Copy the article on Meta's Omnilingual ASR word for word, from its title through the final sentence.

DOCUMENT EXTRACT:
%%

Meta’s Omnilingual ASR Transcribes Speech in 1,600+ Languages

Meta’s FAIR team released Omnilingual ASR on November 10, 2025, a set of open-weight models that handle automatic speech recognition for more than 1,600 languages. This includes 500 low-resource ones never transcribed by AI before, like Hwana in Nigeria, Rotokas in Papua New Guinea, and Güilá Zapotec in Mexico, as PCMag reports.
How It Works
The models come in sizes from 300 million to 7 billion parameters, MarkTechPost reports, so they run on phones or beefy servers. The base is Omnilingual wav2vec 2.0, trained on raw speech without needing tons of labeled data per language. They pair it with decoders—one using CTC, the other a transformer style from LLMs—to spit out text from audio.
Key trick: add a new language with just a few audio clips and matching text. No big datasets or expert tuning required. Meta says this gets you decent transcription fast. Performance hits a character error rate under 10% for 78% of the 1,600+ languages, beating OpenAI’s Whisper on low-resource ones, Slator explains. It’s experimental, though—always check outputs.
Indian languages covered include Hindi, Marathi, Malayalam, Tulu, Telugu, Odia, Punjabi, Marwari, Urdu, and rarer ones like Kui, Chattisgarhi, Maithili, Bagheli, Mahasu Pahari, Awadhi, and Rajbanshi, per Indian Express and Business Standard.
Meta also open-sourced the Omnilingual ASR Corpus: transcribed speech from 350 underserved languages, collected with local groups and native speakers under CC-BY. All models are Apache 2.0 on Hugging Face, VentureBeat notes.
Real-World Uses
In Nigeria, health workers transcribe Hausa in clinics for better records and care. It helps preserve endangered languages by making audio archives searchable. Other spots: education tools, dubbing media into local tongues, global calls, and content creation where speakers lack options.
Meta built this with partners like Mozilla’s Common Voice, paying speakers in remote areas. It fights the gap where low-resource languages get ignored online.

%%

AVAILABLE DATA:
%%

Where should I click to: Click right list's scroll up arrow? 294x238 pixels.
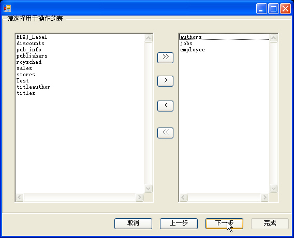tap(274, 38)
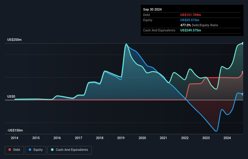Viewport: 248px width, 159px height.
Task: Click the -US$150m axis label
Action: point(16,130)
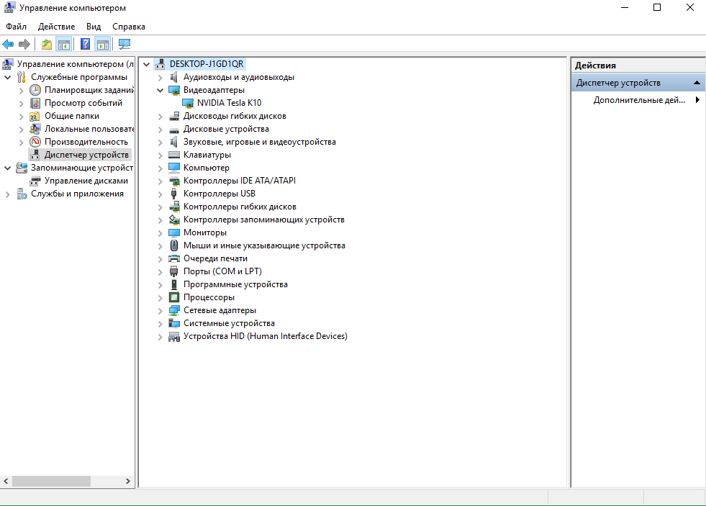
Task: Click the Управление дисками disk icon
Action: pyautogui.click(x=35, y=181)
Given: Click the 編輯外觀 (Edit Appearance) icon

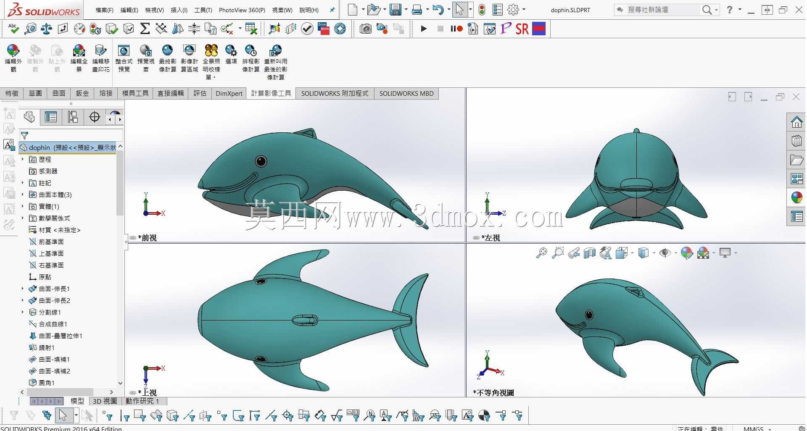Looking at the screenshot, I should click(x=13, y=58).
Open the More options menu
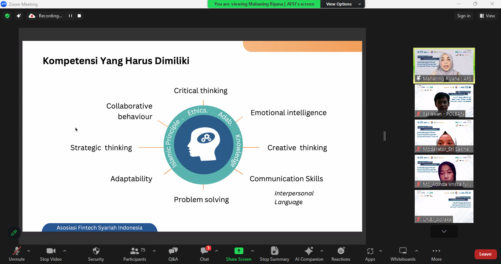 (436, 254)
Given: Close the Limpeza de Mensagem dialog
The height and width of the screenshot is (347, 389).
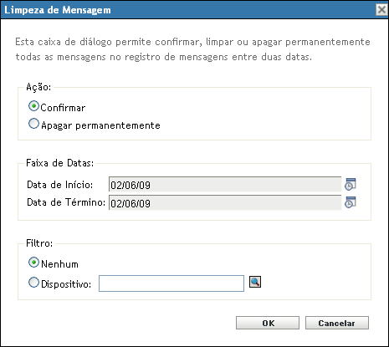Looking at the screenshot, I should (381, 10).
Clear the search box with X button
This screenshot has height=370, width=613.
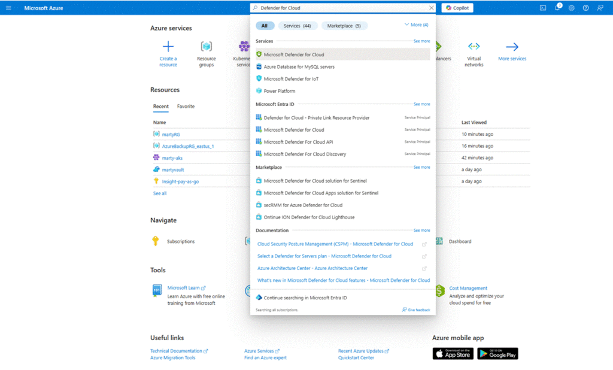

%%

RESPONSE AREA:
Meta’s Omnilingual ASR Transcribes Speech in 1,600+ Languages

Meta’s FAIR team released Omnilingual ASR on November 10, 2025, a set of open-weight models that handle automatic speech recognition for more than 1,600 languages. This includes 500 low-resource ones never transcribed by AI before, like Hwana in Nigeria, Rotokas in Papua New Guinea, and Güilá Zapotec in Mexico, as PCMag reports.
How It Works
The models come in sizes from 300 million to 7 billion parameters, MarkTechPost reports, so they run on phones or beefy servers. The base is Omnilingual wav2vec 2.0, trained on raw speech without needing tons of labeled data per language. They pair it with decoders—one using CTC, the other a transformer style from LLMs—to spit out text from audio.
Key trick: add a new language with just a few audio clips and matching text. No big datasets or expert tuning required. Meta says this gets you decent transcription fast. Performance hits a character error rate under 10% for 78% of the 1,600+ languages, beating OpenAI’s Whisper on low-resource ones, Slator explains. It’s experimental, though—always check outputs.
Indian languages covered include Hindi, Marathi, Malayalam, Tulu, Telugu, Odia, Punjabi, Marwari, Urdu, and rarer ones like Kui, Chattisgarhi, Maithili, Bagheli, Mahasu Pahari, Awadhi, and Rajbanshi, per Indian Express and Business Standard.
Meta also open-sourced the Omnilingual ASR Corpus: transcribed speech from 350 underserved languages, collected with local groups and native speakers under CC-BY. All models are Apache 2.0 on Hugging Face, VentureBeat notes.
Real-World Uses
In Nigeria, health workers transcribe Hausa in clinics for better records and care. It helps preserve endangered languages by making audio archives searchable. Other spots: education tools, dubbing media into local tongues, global calls, and content creation where speakers lack options.
Meta built this with partners like Mozilla’s Common Voice, paying speakers in remote areas. It fights the gap where low-resource languages get ignored online.